## Text
+-------+
A federal appeals court today reinstated a lawsuit by a Brookline woman who sued because she was very put out upon finding that "100% natural" Wesson Oil may be derived from genetically-modified plants, which she claims makes it anything but natural.
The ruling by the US Court of Appeals for the First Circuit in Boston overturned an order by a federal judge - issued in 2017 - dismissing the suit because he agreed with Conagra Brands that the labeling is fine with the FDA and that federal food regulations trump anything in state law.
But in reinstating Margaret Lee's suit - in which she is pressing to become the lead plaintiff in a class-action case that could mean more than $5 million in damages - the appeals court ruled that the real issue is not what sort of ingredients are in a product, but whether an informed consumer could feel deceived by labeling. And that, the court said, is something that is definitely covered by the Massachusetts consumer-protection law. It cited a similar ruling it issued last year reinstating a lawsuit by a woman who felt horribly led astray upon learning that one coffee company's "hazelnut creme" coffee contained no hazelnuts.
+-------+
## How to complete this task
In the text about the Wesson Oil lawsuit, which court reinstated Margaret Lee's suit?

## Dataset section
+-------+
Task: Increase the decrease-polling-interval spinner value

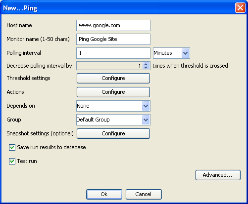Action: point(146,64)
+-------+
## Your solution
The US Court of Appeals for the First Circuit in Boston.